In 1983 one of Amgen’s scientists, Dr Lin, identified the human gene that regulates the production of EPO in the body. He was only able to do this because Amgen was given exclusive access to samples of this substance extracted from human urine by a US academic scientist. That scientist, Dr Goldwasser, had received substantial amounts of US taxpayer research funds to undertake his research. But having gained a valuable biological sample he gave it exclusively to Amgen, which used it to identify the human gene which contains the genetic information for EPO.

The genetic sequence of the human gene was not invented by Amgen. In fact it is identical to the human gene as it exists in every human being. This is an undeniable fact, as a US court found in 1989. The court said:

… the overwhelming evidence, including Amgen’s own admissions, establishes that uEPO—

human EPO—

and rEPO—

synthetic EPO—

are the same product. The EPO gene used to produce rEPO is the same EPO gene as the human body uses to produce uEPO. The amino acid sequences of human uEPO and rEPO are identical.

But on the basis that Amgen had been the first to identify the gene and isolate it—that is, merely remove it from the human body—IP Australia decided that Amgen had met the patentability criteria provided by section 18(1)(a) of the Patents Act, namely that it had invented erythropoietin.

How can this be so? A human gene carries the genetic information common to all humans. It might be a chemical but its sole function is to store biological information, much as a DVD or CD stores digital information, so that when it is played by the human body the end result is a protein. But there is an important distinction. While the digital information stored on a DVD is the result of human creativity, a human gene and the information it contains is a product of nature.

As a result of the grant of this patent over the EPO gene to Amgen, the cost to the Australian taxpayer through the PBS has been over $1.5 billion. But the exorbitant cost of this biomedicine, which is little more than a synthetic form of a naturally occurring biological material, has been exacerbated because, during the time when Amgen held an exclusive 22-year monopoly, it was the exclusive supplier of this biomedicine under the PBS. Since their introduction on the PBS, EPO biomedicines have been No. 1 in the PBS Highly Specialised Drugs list. In 2006, the last year of Amgen’s patent, the cost of EPO to the PBS was nearly $100 million.

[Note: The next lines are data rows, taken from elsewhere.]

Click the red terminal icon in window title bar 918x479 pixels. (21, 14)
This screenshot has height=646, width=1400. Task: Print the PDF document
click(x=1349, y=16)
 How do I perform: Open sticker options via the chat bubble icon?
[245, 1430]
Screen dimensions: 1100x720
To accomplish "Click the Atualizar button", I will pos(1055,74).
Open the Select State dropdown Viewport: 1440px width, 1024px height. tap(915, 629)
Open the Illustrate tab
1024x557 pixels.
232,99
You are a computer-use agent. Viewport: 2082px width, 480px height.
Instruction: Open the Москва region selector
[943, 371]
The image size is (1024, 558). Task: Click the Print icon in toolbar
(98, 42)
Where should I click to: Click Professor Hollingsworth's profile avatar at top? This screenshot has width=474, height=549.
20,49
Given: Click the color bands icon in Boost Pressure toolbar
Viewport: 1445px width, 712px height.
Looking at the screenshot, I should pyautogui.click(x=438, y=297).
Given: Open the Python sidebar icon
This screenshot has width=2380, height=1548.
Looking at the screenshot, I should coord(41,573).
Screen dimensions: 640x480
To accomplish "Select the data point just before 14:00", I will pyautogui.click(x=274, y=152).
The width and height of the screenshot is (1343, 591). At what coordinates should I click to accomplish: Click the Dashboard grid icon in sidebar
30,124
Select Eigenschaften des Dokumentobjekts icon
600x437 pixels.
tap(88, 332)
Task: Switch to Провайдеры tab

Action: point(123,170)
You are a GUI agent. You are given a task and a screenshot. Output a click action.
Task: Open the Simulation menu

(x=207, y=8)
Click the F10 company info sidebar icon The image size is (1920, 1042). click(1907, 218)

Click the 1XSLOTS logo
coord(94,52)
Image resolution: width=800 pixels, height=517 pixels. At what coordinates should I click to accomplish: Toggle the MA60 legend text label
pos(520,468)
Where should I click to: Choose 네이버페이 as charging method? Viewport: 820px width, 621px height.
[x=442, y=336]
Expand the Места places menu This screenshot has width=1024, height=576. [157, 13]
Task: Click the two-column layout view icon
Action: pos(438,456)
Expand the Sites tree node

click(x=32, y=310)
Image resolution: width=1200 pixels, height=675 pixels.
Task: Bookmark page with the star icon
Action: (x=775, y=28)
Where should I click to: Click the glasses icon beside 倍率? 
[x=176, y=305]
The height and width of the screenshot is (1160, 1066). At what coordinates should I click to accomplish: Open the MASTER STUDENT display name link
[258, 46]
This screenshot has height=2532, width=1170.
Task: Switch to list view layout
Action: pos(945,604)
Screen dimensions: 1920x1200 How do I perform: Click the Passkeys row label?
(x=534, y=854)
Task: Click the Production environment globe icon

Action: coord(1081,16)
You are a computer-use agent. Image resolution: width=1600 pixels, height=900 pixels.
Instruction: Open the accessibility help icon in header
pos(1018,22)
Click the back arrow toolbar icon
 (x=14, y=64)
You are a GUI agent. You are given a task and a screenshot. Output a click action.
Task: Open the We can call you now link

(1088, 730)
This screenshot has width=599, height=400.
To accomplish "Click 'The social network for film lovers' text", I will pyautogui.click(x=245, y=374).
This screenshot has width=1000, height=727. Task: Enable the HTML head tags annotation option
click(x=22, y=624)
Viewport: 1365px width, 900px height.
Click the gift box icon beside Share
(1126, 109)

What this has also meant is that Australian companies were unable to manufacture EPO in Australia. Nor were they able to supply it in competition to Amgen. Not only did this mean that the cost of EPO to the PBS was much higher than it needed to be, but it meant the loss of Australian jobs in Australia’s generic medicines industry. Furthermore it has prevented Australian R&D into EPO biomedicines.

In the long term we know that genetics is going to play an even greater role in the health of Australians and so it is critical that this parliament eradicate these morally offensive, legally unjustified and research-suppressing gene patents once and for all. We must return innovative competition to Australian scientists and to Australian manufacturers of generic biomedicine so that they can work together to improve health outcomes, spark deeper and wider research and massively reduce the unnecessary impost on the Australian taxpayer.